Demonstration of cyclin-dependent kinase inhibitory serine/threonine kinase in bovine thymus.

A synthetic peptide corresponding in sequence to residues 6-20 of p34cdc2, cdc2(6-20), and a substitution analogue, cdc2(6-20)F15K19 , which contains Thr-14 as the only phosphorylation target were used as substrates to identify a novel protein kinase in bovine thymus cytosol. The kinase catalyzed the phosphorylation of Thr-14 in both peptides and was purified extensively on the basis of its peptide phosphorylation activity. Upon SDS-polyacrylamide gel electrophoresis analyses, the purified samples consistently displayed a prominent 43-kDa protein band which could undergo in gel autophosphorylation, thus suggesting that this band represented the kinase protein. The suggestion was supported further by the observation that both cdc2(6-20) peptide phosphorylation and the autophosphorylation reaction of the 43-kDa protein were inhibited by millimolar concentrations of cAMP. The kinase was found to inactivate Cdc2/cyclin B, Cdk2/ cyclin A, and neuronal Cdc2-like kinase (Nclk), a heterodimer of Cdk5 and neuronal Cdk5 activator (Nck5a), under phosphorylation conditions. The phosphorylation of Nclk by the purified thymus kinase occurred on Cdk5. The monomeric form of Cdk5 was also phosphorylated by the kinase.

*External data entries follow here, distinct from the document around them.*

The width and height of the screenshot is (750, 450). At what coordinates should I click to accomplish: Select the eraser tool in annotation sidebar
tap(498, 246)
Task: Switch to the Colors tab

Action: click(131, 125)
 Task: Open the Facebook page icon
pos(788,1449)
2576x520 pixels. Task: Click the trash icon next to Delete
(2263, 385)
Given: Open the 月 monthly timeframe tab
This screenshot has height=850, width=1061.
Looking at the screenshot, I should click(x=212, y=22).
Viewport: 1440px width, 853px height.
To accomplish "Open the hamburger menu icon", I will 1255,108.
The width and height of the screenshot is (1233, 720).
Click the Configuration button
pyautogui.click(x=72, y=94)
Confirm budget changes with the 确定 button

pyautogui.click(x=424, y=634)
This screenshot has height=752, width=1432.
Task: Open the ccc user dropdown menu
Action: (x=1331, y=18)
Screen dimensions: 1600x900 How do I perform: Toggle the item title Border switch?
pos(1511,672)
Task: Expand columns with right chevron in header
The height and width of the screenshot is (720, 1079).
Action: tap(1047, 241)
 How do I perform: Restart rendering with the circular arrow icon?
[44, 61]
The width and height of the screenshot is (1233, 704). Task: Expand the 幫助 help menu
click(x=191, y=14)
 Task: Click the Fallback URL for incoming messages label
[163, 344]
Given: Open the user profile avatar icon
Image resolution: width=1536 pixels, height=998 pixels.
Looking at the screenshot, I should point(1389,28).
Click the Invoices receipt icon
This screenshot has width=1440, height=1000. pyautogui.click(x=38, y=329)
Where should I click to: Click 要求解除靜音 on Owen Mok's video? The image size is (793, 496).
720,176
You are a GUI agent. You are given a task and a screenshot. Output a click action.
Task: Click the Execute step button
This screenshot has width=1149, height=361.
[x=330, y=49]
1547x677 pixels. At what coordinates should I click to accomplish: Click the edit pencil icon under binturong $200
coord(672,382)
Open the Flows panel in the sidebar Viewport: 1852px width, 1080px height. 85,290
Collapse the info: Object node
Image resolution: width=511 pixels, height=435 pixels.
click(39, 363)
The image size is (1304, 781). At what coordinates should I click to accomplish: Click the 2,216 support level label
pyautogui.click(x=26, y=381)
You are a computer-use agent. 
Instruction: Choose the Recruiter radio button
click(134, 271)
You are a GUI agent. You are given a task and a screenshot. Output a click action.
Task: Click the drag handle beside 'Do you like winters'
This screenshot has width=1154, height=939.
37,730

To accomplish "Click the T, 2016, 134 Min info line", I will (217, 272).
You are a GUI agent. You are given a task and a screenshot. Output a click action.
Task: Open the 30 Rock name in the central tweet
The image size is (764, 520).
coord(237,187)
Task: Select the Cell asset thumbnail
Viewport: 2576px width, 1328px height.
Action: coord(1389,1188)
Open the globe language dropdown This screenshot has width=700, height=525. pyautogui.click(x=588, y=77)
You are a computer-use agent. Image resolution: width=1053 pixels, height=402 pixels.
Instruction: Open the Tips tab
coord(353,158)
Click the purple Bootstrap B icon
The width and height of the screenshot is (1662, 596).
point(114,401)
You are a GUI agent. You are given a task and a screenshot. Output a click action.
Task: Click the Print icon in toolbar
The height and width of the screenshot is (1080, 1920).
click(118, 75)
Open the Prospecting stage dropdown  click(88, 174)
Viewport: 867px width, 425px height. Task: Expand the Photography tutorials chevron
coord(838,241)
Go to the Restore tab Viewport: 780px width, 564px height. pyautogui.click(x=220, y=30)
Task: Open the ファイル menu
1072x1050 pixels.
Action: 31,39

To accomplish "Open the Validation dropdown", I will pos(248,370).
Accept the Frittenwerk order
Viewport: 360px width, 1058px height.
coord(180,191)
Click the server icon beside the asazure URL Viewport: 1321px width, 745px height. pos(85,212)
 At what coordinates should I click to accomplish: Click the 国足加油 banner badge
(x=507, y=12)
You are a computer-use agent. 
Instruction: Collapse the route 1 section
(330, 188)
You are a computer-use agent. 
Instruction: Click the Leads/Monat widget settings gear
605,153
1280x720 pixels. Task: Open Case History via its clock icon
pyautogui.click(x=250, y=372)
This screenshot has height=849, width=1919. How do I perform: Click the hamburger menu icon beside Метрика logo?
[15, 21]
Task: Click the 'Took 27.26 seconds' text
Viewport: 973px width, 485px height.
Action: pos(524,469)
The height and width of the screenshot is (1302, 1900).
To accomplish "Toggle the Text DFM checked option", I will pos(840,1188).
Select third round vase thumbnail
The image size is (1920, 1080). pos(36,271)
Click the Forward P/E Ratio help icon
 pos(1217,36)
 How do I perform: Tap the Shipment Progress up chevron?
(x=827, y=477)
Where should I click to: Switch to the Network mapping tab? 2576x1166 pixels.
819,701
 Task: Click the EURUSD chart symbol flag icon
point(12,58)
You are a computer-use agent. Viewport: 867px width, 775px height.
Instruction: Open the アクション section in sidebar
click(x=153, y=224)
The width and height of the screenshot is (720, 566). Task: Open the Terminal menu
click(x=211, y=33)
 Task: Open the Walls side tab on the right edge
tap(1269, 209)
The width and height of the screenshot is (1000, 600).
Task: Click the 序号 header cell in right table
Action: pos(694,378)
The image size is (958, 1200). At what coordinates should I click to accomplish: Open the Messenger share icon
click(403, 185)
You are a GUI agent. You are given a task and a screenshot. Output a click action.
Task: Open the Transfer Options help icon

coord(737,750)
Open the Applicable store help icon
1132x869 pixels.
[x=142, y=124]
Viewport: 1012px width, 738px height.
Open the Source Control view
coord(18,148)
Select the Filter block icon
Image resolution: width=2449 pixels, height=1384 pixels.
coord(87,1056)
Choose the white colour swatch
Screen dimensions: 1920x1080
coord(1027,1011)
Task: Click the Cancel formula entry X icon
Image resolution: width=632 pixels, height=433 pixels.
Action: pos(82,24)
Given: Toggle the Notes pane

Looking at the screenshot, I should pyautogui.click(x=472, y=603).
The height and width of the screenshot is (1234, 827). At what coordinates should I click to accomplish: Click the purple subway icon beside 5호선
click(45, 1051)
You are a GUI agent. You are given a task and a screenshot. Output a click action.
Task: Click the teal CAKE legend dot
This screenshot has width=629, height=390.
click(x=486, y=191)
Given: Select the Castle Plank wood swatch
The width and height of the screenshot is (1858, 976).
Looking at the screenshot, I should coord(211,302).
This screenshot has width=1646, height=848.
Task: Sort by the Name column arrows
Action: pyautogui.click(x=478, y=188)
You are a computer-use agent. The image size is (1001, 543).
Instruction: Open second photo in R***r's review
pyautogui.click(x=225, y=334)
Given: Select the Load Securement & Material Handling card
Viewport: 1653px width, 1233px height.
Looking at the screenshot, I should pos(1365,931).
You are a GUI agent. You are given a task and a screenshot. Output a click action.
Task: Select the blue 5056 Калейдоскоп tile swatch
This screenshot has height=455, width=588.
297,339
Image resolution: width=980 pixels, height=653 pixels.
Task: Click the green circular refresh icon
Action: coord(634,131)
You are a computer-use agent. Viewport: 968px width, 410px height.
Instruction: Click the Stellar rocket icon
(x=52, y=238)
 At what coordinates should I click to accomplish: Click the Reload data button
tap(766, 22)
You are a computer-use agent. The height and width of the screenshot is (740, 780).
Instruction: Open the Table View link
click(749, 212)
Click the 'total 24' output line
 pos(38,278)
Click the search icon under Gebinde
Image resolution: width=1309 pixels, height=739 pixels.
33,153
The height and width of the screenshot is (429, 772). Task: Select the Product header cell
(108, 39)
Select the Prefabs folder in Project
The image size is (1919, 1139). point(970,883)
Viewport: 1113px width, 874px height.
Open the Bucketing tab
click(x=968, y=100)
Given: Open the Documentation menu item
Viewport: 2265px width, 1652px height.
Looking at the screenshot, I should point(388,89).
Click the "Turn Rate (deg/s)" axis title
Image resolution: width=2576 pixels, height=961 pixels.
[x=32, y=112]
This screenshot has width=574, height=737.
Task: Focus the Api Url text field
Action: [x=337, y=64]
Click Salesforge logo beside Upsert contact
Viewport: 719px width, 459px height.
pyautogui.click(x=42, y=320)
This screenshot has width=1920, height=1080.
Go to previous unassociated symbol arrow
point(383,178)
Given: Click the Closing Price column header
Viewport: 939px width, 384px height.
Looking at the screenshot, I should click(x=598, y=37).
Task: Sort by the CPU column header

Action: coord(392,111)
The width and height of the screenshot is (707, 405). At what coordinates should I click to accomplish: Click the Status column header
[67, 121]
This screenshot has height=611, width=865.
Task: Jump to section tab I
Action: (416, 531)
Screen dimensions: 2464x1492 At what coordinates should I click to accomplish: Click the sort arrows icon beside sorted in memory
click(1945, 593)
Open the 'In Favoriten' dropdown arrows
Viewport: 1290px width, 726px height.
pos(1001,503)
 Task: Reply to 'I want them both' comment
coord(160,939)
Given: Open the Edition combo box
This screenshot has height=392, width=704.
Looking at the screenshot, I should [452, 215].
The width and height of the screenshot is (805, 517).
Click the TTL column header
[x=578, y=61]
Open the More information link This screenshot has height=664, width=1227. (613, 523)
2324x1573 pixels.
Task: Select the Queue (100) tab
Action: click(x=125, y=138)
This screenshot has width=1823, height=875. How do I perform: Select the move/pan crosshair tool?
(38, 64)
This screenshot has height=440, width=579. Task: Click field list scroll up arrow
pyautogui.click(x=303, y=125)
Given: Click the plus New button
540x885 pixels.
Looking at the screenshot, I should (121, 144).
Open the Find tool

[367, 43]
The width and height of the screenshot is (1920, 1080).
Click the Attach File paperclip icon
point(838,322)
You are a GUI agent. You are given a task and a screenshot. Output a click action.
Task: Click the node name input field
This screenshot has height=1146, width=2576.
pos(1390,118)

Phosphoamino acid and phosphopeptide analysis of the phosphorylated Nclk revealed that Thr-14 of Cdk5 was the sole site of protein phosphorylation. The results suggest that this thymus kinase is a novel Cdk inhibitory protein kinase, distinct from the recently cloned dual functional and membrane-associated Cdc2 inhibitory kinase, Myt1 (Mueller, P. R., Coleman, T. R., Kumagai, A., and Durphy, W. G. (1995) Science 270, 86-90).[1]